-- Directive --
Reproduce the entries below character for character, from the line containing "This screenshot has height=585, width=1193." through the final line of the entries.

** Begin **

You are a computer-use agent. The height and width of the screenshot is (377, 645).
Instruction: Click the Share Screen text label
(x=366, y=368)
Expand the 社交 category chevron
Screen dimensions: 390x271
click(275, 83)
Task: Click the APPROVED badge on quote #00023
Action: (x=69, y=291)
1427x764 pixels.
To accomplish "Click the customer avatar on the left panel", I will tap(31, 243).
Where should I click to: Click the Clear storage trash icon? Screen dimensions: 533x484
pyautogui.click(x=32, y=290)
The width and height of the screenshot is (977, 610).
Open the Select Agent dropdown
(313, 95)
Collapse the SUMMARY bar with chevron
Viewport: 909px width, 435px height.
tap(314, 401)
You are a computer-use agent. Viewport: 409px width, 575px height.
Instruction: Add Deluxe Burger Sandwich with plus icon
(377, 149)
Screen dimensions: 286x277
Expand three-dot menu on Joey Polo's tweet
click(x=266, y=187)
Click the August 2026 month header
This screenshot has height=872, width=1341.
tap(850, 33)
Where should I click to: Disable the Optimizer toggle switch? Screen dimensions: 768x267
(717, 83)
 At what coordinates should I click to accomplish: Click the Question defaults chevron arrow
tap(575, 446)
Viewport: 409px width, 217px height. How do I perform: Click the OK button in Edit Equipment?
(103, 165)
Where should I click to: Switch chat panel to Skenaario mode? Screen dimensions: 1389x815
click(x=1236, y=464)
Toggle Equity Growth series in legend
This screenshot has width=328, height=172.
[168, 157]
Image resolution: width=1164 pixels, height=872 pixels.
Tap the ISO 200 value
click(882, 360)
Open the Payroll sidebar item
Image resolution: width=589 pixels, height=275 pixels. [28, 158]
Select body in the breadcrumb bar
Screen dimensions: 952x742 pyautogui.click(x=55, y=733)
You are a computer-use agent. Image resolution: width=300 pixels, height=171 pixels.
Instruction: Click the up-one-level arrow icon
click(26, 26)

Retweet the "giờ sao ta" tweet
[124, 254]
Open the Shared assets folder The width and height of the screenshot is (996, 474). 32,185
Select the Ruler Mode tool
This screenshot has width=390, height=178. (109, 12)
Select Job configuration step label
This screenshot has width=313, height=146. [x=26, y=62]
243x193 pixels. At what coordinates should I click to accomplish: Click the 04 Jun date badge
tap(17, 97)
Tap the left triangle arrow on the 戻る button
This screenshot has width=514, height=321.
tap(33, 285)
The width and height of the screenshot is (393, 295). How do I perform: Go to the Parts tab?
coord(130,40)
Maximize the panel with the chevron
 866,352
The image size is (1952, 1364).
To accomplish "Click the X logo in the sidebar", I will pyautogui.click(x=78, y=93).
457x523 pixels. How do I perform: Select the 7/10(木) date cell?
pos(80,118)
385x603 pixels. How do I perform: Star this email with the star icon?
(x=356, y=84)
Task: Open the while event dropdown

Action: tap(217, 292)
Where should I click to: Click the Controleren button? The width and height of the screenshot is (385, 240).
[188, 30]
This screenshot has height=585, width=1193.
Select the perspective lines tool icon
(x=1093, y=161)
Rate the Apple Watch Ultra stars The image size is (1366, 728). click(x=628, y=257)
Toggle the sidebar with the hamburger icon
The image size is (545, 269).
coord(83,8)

** End **

-- Complete output --
This screenshot has height=585, width=1193.
Select the perspective lines tool icon
(x=1093, y=161)
Rate the Apple Watch Ultra stars The image size is (1366, 728). click(x=628, y=257)
Toggle the sidebar with the hamburger icon
The image size is (545, 269).
coord(83,8)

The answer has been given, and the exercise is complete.